Les deux moments des fiançailles juives
Sauf mariage relevant de catégories exceptionnelles, comme le mariage de Samson, les Israëlites distinguaient deux temps dans le mariage : l’accord sur le mariage et le mariage proprement dit. C’est le premier acte (ארשׁ en hébreu) qu’on appelle ici les « fiançailles ».
Les fiançailles réglaient l’accord entre les deux familles. Elles étaient liées au paiement du mohar (2 S 3, 14 ; 18, 25), dons fait par le futur mari. Sans doute cet accord était-il accompagné d’une fête (cf. Jude, 14, 10). La femme « fiancée » n’était pas encore appelée « épouse » (à la différence, semble-t-il, de l’usage en Assyrie et Babylonie) ; son statut toutefois était modifié (Ex 22, 15). Toute infidélité était sévèrement punie, car elle portait atteinte à des droits acquis (Dt 22, 23-27 ; 28, 29). Les fiançailles pouvaient durer assez longtemps et dans ce cas le fiançé était dispensé de service militaire (Dt 20, 7).

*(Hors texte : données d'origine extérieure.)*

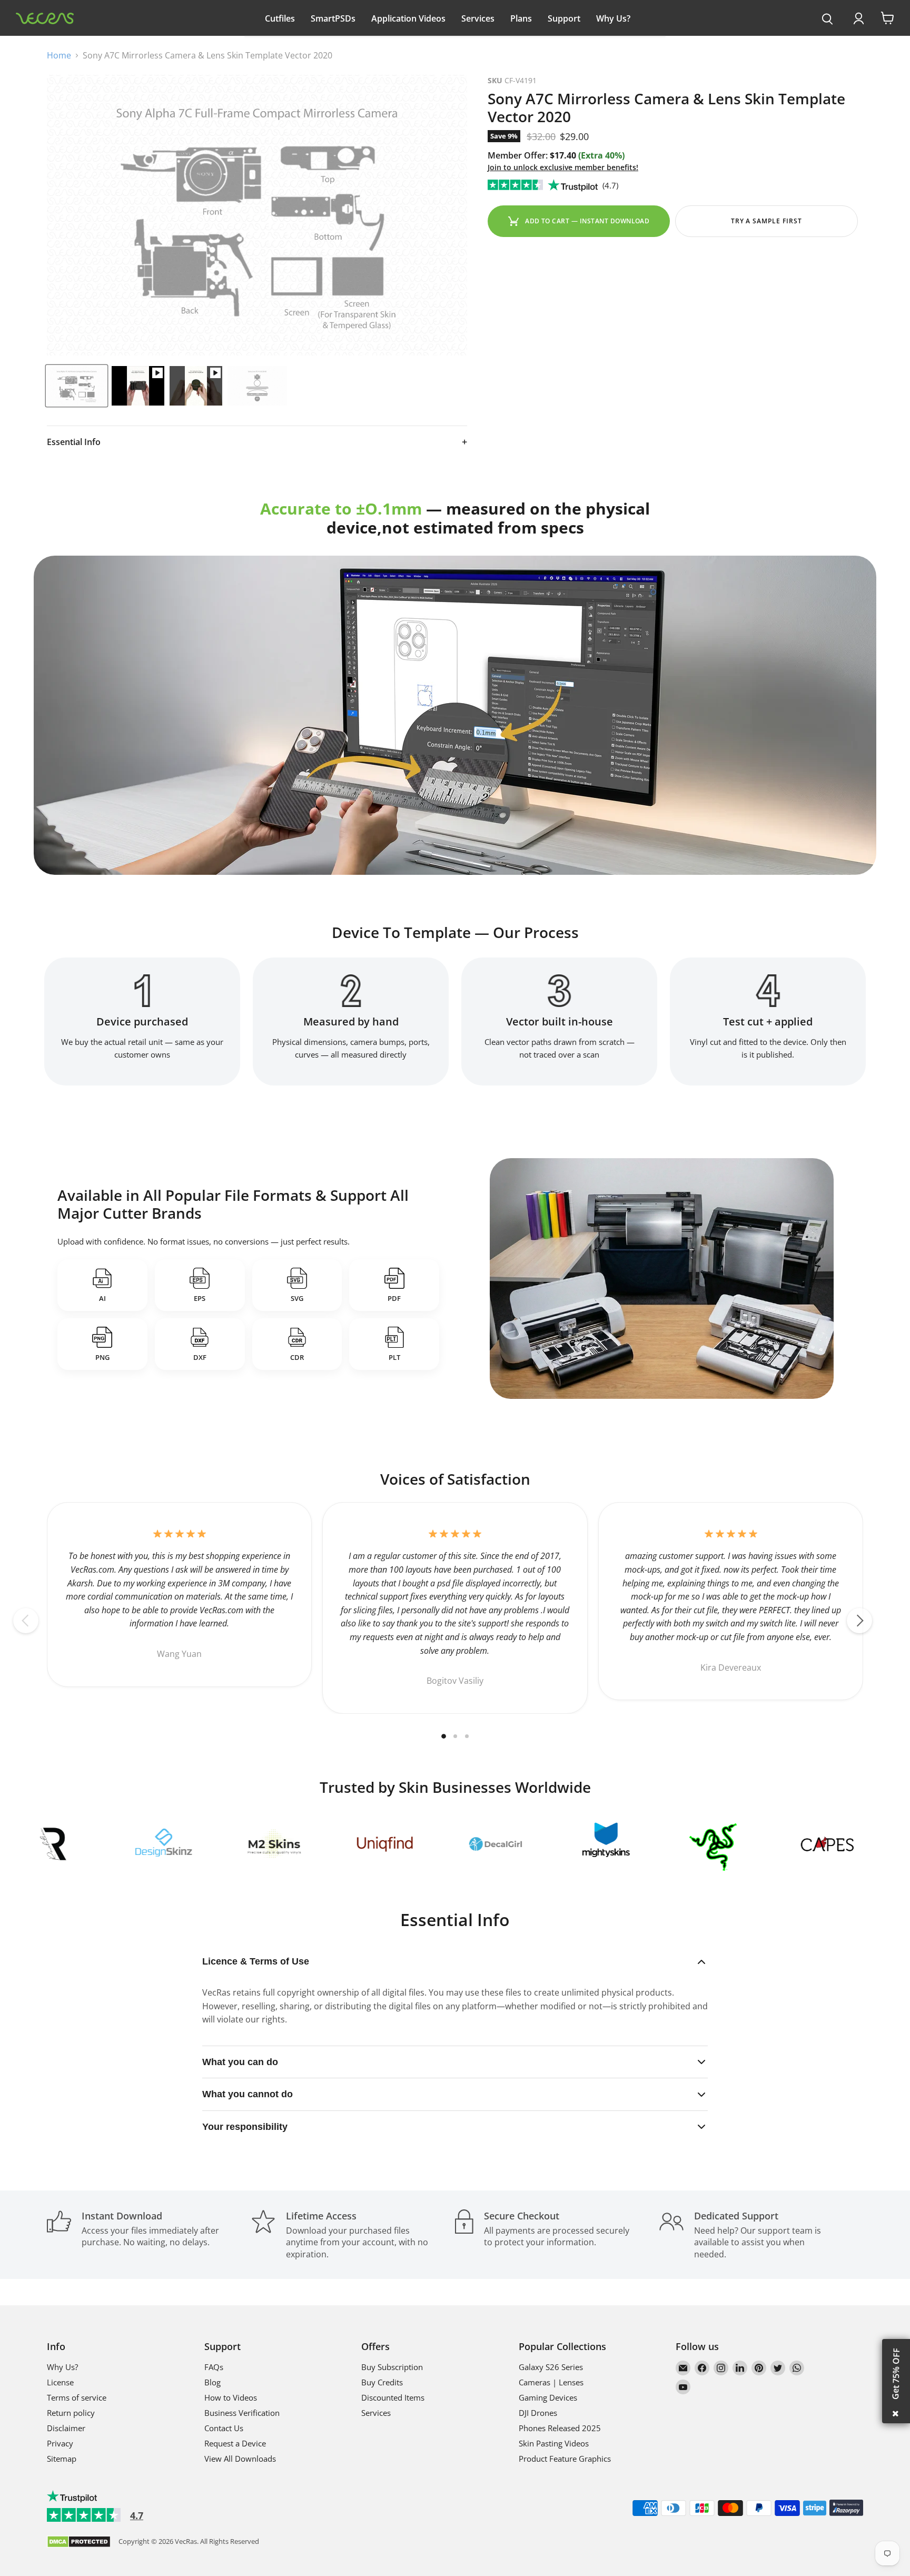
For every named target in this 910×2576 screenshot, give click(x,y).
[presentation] (828, 19)
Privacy (60, 2443)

Les fiançailles prenaient fin, soit par rupture du contrat entre les familles, soit par tradition de la jeune fille à son mari. Normalement celui-ci la prenait chez lui ; mais il suffisait que le père ait mis à sa disposition une chambre où il pût trouver celle qui était désormais sa femme (Tb 8, 18). C’est sans doute au moment où la jeune fille abandonnait la protection paternelle qu’elle recevait une bénédiction, avec souhaits pour sa fécondité (Gn 24, 60 ; Ruth 4, 11ss ; Tb 10, 11 ss).

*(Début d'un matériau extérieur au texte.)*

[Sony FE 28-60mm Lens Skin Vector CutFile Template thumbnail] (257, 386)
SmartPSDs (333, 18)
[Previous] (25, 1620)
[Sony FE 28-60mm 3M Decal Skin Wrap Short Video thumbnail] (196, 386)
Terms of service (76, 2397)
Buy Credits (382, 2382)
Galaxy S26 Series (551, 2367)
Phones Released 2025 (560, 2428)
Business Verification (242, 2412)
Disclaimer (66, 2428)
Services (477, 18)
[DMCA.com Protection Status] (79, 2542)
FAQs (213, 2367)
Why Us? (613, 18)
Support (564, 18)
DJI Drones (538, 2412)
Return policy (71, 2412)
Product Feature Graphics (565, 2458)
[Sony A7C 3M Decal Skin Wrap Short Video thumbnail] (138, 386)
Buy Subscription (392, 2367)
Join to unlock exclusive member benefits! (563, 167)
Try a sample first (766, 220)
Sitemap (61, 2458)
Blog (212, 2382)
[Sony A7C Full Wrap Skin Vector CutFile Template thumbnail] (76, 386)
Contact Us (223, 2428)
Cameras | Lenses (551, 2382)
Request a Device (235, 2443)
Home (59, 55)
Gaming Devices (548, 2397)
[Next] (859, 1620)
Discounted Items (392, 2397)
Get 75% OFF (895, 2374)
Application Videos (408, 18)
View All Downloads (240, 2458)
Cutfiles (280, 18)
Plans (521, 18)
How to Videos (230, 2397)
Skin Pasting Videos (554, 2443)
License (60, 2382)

Les fiançailles de Joseph et de Marie s’expliquent en fonction de ces institutions. Marie a été fiancée (en grec μνηστευεσθαι ; c’est la traduction constante des Septantes pour l’hébreu) à Joseph (Mt 1, 18). Celui-ci ne l’a pas encore prise chez lui, ou d’une manière plus générale ils n’ont pas encore habité ensemble, lorsqu’il s’apperçoit qu’elle est enceinte. Il peut rompre le contrat et songe à le faire discrètement, lorsqu’une intervention surnaturelle le fait changer d’avis.